Collected data
_ _ _ _ _
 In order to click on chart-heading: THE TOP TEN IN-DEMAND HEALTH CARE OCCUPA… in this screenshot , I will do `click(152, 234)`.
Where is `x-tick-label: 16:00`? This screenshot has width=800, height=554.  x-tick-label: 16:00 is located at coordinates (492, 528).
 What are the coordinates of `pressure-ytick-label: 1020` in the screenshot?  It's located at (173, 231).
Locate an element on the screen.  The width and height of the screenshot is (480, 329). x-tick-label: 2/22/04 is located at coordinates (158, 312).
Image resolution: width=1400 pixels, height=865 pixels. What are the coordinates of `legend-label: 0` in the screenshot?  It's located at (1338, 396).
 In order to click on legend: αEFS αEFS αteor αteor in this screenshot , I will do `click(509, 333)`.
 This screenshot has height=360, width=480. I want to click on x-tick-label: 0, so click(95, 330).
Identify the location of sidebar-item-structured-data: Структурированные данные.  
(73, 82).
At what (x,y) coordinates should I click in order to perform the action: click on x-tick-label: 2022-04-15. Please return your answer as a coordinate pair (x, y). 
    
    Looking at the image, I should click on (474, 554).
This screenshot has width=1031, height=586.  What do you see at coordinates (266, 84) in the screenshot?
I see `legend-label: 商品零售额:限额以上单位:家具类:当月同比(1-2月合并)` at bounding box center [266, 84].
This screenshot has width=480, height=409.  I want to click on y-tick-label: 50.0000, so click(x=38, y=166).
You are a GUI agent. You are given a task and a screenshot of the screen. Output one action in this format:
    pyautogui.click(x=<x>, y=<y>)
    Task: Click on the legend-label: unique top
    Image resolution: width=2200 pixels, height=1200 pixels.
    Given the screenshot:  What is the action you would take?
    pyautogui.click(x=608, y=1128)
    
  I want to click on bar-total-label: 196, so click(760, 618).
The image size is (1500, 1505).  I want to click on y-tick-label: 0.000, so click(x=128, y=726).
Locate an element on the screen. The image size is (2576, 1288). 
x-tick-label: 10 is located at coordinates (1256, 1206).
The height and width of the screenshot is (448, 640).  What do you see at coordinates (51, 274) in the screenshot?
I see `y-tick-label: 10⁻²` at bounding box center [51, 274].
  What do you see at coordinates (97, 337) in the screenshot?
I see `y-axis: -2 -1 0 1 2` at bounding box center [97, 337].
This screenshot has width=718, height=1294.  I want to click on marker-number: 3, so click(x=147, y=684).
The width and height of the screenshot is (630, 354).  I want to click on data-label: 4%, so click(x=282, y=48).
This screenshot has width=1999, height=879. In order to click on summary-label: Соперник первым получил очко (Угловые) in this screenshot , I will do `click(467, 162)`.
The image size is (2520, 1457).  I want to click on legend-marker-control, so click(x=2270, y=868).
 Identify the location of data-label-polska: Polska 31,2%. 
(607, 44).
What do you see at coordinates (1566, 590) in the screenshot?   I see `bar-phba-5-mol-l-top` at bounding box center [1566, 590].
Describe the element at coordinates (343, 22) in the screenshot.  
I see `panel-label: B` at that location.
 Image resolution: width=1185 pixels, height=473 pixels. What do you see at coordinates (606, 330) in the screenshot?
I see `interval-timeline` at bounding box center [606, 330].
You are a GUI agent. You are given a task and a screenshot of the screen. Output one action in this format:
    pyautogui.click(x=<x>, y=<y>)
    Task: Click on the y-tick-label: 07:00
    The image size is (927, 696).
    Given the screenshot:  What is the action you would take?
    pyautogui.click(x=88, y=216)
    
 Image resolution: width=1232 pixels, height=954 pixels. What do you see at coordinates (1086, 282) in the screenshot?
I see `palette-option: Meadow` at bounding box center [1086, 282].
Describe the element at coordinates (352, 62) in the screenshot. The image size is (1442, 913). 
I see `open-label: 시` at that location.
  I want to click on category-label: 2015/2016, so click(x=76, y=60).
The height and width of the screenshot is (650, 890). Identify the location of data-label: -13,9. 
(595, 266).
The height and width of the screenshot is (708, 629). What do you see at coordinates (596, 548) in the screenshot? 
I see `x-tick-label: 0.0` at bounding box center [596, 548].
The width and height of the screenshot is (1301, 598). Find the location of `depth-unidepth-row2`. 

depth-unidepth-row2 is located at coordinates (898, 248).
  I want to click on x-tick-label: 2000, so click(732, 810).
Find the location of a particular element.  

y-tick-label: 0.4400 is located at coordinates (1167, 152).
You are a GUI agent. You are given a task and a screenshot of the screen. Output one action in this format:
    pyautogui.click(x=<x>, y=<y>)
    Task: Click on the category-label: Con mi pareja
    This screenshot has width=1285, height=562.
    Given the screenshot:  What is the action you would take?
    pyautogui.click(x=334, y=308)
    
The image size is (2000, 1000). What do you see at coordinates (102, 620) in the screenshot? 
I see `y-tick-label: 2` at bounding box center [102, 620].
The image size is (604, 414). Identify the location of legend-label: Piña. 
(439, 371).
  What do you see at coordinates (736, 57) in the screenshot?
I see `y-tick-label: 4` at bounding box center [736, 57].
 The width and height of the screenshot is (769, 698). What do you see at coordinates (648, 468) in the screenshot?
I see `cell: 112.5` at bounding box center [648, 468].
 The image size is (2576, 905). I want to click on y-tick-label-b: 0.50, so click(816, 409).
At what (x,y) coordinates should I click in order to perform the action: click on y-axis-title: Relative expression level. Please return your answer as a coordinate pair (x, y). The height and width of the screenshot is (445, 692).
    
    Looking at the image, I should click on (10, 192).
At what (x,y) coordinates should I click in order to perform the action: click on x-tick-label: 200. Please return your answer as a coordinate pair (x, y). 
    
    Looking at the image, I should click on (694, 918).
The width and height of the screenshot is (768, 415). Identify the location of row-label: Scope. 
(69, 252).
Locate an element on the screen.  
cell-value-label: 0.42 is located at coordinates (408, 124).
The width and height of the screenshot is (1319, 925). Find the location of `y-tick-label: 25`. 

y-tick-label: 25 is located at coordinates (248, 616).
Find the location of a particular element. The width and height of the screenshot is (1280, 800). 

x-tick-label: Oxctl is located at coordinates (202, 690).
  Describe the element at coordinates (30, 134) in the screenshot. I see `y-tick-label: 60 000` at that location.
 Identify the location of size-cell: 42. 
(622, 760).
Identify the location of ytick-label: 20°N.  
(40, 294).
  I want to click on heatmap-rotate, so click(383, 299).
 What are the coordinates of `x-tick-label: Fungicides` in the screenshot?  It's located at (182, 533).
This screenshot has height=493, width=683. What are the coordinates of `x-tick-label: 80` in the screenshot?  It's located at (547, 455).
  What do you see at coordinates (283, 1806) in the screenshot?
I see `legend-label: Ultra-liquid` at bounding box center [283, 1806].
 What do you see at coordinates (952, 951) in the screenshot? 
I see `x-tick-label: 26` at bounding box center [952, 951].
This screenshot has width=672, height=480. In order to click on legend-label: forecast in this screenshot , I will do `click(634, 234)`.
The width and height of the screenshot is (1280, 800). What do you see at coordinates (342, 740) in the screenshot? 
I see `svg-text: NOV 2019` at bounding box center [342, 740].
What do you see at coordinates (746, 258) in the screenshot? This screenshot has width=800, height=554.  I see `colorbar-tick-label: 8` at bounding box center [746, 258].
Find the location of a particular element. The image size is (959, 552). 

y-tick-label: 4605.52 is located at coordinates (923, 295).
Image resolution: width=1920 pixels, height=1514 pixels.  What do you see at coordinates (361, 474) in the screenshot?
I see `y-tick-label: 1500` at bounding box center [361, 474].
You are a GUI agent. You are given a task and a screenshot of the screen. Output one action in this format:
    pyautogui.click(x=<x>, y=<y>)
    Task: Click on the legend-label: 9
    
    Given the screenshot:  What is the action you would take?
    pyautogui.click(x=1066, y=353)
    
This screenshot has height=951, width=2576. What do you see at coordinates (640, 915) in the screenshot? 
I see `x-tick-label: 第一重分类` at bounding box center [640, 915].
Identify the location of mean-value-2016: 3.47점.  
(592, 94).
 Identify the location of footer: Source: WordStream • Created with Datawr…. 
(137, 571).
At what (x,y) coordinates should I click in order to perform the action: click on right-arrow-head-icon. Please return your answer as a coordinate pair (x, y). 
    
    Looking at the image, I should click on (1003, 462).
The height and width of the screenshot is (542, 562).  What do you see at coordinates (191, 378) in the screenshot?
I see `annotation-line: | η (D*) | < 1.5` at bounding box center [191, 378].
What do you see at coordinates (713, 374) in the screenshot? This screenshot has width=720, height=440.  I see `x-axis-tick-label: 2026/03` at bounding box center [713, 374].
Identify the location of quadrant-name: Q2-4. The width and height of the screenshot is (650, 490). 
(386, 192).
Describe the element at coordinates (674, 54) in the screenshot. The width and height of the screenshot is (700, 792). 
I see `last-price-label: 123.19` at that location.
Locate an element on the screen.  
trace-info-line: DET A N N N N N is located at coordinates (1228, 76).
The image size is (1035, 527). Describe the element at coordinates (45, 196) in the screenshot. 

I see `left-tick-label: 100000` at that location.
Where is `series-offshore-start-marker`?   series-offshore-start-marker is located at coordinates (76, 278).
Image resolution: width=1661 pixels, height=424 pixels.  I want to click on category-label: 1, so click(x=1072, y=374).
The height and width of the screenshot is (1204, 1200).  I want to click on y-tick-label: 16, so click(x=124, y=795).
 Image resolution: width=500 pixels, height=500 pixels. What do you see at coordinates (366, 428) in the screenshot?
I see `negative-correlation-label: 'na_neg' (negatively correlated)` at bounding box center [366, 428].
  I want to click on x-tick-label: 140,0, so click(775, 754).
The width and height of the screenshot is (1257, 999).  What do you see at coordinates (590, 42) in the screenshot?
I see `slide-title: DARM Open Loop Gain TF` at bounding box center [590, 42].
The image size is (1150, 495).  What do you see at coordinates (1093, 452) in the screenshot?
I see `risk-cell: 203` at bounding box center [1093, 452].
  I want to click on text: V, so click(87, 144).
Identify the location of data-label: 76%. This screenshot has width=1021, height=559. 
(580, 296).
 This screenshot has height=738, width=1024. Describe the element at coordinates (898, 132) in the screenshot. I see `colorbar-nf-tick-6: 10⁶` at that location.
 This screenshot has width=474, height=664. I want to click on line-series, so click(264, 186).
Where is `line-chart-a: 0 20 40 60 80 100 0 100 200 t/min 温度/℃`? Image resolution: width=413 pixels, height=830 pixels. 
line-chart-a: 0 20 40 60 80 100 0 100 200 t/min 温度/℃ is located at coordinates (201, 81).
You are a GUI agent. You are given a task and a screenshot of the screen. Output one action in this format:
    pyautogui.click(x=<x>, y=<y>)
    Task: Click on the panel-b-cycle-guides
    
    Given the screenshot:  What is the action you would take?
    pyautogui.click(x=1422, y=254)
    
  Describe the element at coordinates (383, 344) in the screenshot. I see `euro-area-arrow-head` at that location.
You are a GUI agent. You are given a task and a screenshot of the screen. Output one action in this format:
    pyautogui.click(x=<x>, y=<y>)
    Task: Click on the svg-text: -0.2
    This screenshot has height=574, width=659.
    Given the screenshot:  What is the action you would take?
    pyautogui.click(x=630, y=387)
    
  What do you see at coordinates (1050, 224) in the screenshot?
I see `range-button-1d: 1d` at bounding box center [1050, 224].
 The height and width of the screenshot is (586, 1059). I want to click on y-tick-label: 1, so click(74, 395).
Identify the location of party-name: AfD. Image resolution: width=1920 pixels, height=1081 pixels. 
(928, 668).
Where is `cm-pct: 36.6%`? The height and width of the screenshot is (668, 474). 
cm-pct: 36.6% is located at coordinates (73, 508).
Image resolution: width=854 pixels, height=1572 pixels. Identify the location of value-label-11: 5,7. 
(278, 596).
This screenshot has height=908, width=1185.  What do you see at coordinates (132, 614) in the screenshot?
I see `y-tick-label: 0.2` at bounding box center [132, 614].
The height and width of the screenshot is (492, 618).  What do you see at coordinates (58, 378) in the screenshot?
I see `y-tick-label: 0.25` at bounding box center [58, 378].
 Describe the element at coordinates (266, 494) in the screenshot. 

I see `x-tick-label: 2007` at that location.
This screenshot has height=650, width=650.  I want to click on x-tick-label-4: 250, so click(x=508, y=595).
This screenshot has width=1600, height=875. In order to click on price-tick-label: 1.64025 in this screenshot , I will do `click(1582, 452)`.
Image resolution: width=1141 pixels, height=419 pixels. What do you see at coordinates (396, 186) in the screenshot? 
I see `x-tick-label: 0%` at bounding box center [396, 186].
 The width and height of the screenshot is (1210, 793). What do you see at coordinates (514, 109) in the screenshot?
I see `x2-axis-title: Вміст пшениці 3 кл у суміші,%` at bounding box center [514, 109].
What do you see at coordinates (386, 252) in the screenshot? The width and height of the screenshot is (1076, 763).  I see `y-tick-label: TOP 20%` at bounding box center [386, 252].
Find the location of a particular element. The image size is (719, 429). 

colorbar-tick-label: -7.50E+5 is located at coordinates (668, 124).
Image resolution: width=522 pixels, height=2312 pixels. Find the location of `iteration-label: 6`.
_ _ _ _ _
## Exercise goal
Copy the data exactly, starting at the line containing "click on right-arrow-head-icon." and continuing down through the line containing "I want to click on text: V, so", with both of those lines included.

## Your solution
At what (x,y) coordinates should I click in order to perform the action: click on right-arrow-head-icon. Please return your answer as a coordinate pair (x, y). 
    
    Looking at the image, I should click on (1003, 462).
The height and width of the screenshot is (542, 562).  What do you see at coordinates (191, 378) in the screenshot?
I see `annotation-line: | η (D*) | < 1.5` at bounding box center [191, 378].
What do you see at coordinates (713, 374) in the screenshot? This screenshot has width=720, height=440.  I see `x-axis-tick-label: 2026/03` at bounding box center [713, 374].
Identify the location of quadrant-name: Q2-4. The width and height of the screenshot is (650, 490). 
(386, 192).
Describe the element at coordinates (674, 54) in the screenshot. The width and height of the screenshot is (700, 792). 
I see `last-price-label: 123.19` at that location.
Locate an element on the screen.  
trace-info-line: DET A N N N N N is located at coordinates (1228, 76).
The image size is (1035, 527). Describe the element at coordinates (45, 196) in the screenshot. 

I see `left-tick-label: 100000` at that location.
Where is `series-offshore-start-marker`?   series-offshore-start-marker is located at coordinates (76, 278).
Image resolution: width=1661 pixels, height=424 pixels.  I want to click on category-label: 1, so click(x=1072, y=374).
The height and width of the screenshot is (1204, 1200).  I want to click on y-tick-label: 16, so click(x=124, y=795).
 Image resolution: width=500 pixels, height=500 pixels. What do you see at coordinates (366, 428) in the screenshot?
I see `negative-correlation-label: 'na_neg' (negatively correlated)` at bounding box center [366, 428].
  I want to click on x-tick-label: 140,0, so click(775, 754).
The width and height of the screenshot is (1257, 999).  What do you see at coordinates (590, 42) in the screenshot?
I see `slide-title: DARM Open Loop Gain TF` at bounding box center [590, 42].
The image size is (1150, 495).  What do you see at coordinates (1093, 452) in the screenshot?
I see `risk-cell: 203` at bounding box center [1093, 452].
  I want to click on text: V, so click(87, 144).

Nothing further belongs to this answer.